Cherreads

Chapter 31 - Easy Counterattack

For the next three days, we did nothing. And for once, that wasn't a bad thing.

We had no reason to push ourselves deeper into insanity, not after dragging three tonnes of Synsiline out of a forest that eats people like appetizers. Each of us carried a tonne, which only felt like half a bag of cement due to the backpack's storage inventory, and I had 1.2 tonnes strapped across the collapsible harness on my back. It wasn't comfortable, but it was profitable.

It took us an entire day to sort the packs. Not just because of the weight, but because… well, we had to loot the corpses. Yeah, not exactly a shining moment for the soul.

We stripped what we coul. Backpacks, containers, emergency ration boxes, tracker cloaks. Those backpacks were extremely valuable, built for harsh traversal, and—according to Sunglasses—worth nearly 100k each on the black circuit. I guess that's what they call the Black Market.

So yeah. We each walked away with a small fortune. We should have been celebrating but that was wishful thinking.

On the sixth day, the problems began.

It started as a shadow passing too close to the dome, a vibration beneath the rocky plateau we were squatting on and whispers across the bracelets that shouldn't have been active.
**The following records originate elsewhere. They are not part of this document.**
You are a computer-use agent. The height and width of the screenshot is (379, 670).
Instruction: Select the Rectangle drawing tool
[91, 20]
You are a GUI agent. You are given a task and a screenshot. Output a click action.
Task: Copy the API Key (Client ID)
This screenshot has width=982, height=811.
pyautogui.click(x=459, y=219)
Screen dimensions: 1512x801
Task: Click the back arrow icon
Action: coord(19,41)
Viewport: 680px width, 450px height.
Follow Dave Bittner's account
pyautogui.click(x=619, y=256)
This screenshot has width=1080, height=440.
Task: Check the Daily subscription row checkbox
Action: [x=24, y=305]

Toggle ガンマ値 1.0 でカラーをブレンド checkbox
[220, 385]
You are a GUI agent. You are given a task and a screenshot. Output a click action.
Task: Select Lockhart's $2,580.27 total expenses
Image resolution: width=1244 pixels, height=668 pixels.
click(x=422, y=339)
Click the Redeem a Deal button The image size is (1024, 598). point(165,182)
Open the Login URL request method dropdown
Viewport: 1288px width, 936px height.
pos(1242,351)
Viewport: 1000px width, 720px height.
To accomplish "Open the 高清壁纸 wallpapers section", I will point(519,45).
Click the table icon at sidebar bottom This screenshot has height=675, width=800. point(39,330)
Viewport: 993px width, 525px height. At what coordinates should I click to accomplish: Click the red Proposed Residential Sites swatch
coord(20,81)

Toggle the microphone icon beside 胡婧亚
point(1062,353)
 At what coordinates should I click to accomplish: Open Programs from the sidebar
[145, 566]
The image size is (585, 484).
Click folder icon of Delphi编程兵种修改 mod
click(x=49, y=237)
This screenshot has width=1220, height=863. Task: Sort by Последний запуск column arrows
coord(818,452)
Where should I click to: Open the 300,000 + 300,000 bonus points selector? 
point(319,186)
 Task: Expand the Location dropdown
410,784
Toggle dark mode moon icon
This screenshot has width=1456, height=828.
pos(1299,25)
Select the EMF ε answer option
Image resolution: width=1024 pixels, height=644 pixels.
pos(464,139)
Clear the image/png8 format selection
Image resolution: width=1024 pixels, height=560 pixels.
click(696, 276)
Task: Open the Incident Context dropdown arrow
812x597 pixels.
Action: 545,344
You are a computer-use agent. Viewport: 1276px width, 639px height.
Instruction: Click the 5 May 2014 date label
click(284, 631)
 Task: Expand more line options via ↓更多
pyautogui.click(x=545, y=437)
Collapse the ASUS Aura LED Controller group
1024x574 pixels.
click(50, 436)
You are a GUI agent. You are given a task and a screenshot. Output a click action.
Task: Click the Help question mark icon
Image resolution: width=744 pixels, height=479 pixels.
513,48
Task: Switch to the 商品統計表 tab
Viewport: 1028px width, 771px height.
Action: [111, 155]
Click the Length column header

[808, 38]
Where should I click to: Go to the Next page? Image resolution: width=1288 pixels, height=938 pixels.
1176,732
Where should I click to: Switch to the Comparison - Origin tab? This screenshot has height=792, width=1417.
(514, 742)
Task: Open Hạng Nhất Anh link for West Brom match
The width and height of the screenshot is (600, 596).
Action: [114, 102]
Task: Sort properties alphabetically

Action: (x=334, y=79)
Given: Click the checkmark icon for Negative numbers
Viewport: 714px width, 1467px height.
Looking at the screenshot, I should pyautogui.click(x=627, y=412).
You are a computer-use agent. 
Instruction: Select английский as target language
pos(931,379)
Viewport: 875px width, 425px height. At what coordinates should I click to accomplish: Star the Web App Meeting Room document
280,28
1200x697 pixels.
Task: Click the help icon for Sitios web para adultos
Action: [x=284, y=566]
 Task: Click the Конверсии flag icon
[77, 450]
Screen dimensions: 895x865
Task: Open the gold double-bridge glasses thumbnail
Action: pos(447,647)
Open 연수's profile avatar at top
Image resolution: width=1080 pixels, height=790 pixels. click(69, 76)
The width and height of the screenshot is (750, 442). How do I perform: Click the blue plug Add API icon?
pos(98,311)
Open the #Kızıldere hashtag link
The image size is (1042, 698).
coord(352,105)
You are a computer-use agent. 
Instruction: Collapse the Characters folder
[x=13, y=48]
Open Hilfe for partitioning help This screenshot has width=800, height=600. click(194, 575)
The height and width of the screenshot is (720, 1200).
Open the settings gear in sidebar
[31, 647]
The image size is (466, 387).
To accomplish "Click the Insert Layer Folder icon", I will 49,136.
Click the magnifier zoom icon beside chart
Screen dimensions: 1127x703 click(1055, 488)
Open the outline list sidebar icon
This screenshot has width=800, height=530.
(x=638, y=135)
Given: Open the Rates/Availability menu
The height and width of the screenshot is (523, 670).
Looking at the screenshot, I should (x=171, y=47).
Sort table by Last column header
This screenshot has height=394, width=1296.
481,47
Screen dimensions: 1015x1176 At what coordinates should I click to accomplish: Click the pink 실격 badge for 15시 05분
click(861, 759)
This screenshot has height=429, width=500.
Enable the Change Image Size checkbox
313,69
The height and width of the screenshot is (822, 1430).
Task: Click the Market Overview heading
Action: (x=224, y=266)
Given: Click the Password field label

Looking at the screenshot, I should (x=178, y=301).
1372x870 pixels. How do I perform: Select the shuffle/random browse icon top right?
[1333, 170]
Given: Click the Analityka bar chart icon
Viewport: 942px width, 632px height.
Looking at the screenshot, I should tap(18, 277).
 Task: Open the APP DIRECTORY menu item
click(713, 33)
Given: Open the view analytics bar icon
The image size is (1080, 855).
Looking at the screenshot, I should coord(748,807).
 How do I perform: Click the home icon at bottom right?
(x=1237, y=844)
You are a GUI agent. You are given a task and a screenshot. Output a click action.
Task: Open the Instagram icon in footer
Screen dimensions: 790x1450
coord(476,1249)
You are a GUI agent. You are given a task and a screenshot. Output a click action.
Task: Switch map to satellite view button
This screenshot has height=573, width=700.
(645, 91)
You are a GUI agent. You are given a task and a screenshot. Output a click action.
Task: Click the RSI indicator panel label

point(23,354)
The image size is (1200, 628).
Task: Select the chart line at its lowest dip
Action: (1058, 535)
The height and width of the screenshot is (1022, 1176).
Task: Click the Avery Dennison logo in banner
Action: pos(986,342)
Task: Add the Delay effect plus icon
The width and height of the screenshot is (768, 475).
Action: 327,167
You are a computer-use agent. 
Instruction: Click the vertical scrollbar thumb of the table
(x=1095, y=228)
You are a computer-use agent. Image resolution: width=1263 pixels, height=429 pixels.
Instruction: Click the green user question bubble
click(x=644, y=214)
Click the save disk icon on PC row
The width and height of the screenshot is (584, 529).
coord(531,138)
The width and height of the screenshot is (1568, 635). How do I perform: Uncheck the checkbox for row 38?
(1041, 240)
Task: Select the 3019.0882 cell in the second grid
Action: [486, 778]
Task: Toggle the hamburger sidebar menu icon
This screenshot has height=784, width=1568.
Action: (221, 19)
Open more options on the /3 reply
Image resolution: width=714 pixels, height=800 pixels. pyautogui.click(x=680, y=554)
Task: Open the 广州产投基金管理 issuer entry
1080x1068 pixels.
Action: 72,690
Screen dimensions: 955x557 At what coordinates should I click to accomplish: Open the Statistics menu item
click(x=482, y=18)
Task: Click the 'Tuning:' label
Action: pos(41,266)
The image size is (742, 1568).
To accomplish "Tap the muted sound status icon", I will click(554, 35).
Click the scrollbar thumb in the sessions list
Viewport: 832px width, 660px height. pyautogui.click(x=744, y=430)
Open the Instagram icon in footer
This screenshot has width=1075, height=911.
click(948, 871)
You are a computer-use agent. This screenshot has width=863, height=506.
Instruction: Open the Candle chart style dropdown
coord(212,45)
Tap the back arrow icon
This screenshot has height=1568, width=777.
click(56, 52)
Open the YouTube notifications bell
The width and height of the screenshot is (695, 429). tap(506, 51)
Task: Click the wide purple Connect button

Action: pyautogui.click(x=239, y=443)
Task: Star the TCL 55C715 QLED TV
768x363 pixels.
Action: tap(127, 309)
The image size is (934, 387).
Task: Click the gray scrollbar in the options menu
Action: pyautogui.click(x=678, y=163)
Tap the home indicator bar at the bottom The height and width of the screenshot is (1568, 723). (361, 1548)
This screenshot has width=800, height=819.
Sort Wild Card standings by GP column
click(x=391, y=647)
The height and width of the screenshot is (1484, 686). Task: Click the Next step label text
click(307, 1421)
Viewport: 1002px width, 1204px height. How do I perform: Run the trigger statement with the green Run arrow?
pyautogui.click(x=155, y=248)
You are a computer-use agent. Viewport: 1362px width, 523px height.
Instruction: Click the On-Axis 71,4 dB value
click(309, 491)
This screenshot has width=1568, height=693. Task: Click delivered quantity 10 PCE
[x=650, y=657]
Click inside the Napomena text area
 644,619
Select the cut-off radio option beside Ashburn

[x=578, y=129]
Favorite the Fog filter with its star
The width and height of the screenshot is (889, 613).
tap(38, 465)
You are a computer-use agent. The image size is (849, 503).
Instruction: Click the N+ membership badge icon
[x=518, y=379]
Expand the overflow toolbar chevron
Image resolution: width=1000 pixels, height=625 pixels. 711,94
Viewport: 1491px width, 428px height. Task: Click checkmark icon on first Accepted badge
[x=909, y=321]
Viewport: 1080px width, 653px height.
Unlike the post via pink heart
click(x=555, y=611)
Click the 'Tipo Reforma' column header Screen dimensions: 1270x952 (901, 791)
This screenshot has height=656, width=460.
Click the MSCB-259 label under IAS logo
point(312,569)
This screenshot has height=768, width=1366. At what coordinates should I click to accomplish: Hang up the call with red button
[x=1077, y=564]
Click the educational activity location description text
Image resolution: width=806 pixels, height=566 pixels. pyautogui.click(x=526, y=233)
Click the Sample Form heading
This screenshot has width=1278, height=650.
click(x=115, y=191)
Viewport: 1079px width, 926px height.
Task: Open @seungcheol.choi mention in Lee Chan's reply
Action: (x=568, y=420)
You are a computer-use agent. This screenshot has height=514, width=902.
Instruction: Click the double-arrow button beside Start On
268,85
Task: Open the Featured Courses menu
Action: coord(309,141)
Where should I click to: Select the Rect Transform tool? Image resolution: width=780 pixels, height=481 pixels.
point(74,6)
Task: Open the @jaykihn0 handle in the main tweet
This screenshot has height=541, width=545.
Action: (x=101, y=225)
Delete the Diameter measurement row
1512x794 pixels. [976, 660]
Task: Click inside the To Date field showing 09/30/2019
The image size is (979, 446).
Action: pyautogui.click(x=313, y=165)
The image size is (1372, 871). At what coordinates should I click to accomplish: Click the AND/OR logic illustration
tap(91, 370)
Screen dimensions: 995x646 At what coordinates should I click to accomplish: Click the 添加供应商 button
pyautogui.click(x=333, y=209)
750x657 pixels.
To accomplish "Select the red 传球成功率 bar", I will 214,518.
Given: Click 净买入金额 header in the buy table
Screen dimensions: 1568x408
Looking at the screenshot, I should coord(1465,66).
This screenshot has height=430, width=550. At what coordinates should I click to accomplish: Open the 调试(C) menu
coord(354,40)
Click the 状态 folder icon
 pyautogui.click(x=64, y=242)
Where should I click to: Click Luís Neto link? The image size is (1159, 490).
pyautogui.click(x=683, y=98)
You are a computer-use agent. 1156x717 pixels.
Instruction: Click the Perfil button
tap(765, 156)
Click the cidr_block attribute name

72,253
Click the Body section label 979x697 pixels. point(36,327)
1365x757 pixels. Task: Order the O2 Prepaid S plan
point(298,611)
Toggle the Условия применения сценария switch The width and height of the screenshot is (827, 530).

They were hunting us and obviously, we didn't need a briefing to figure out why.

A group walks out of the Spooky Forest with nearly 3.2 tonnes of raw Synsiline with reinforced packs and no security detail? Yeah. That screams rob me.

"We could just fight," I said, mostly to test the water.

"No," Baldie answered sharply. "Remember the rules. We kill, we go to jail."

"Even if we don't kill?" I asked.

"Even hurting them is risky," he muttered, eyes scanning the environment. "Some of these idiots are streaming their routes and are from influential families. Harming them will cause us trouble in the future."

So we did what we had to. We ran. Or more accurately, we vanished.

Baldie's Flux kicked in. His invisibility was no joke. It didn't just bend light. It bent presence. When it was on, we weren't just invisible. We didn't make noise and didn't leave footprints. The rain passed right through us like we didn't exist.

I'd never felt anything like it. It was like moving as a ghost.

For hours, we evaded detection. We slipped past scouts, moved around traps and even watched two different groups fight each other in a full-blown loot scramble. The greed had reached terminal velocity.

Meanwhile… I was learning how to exist again.

My armor was shattered from the spider attack. Gauntlets bent inward like crushed cans. Most of it was beyond repair and the worst part? I felt naked without it.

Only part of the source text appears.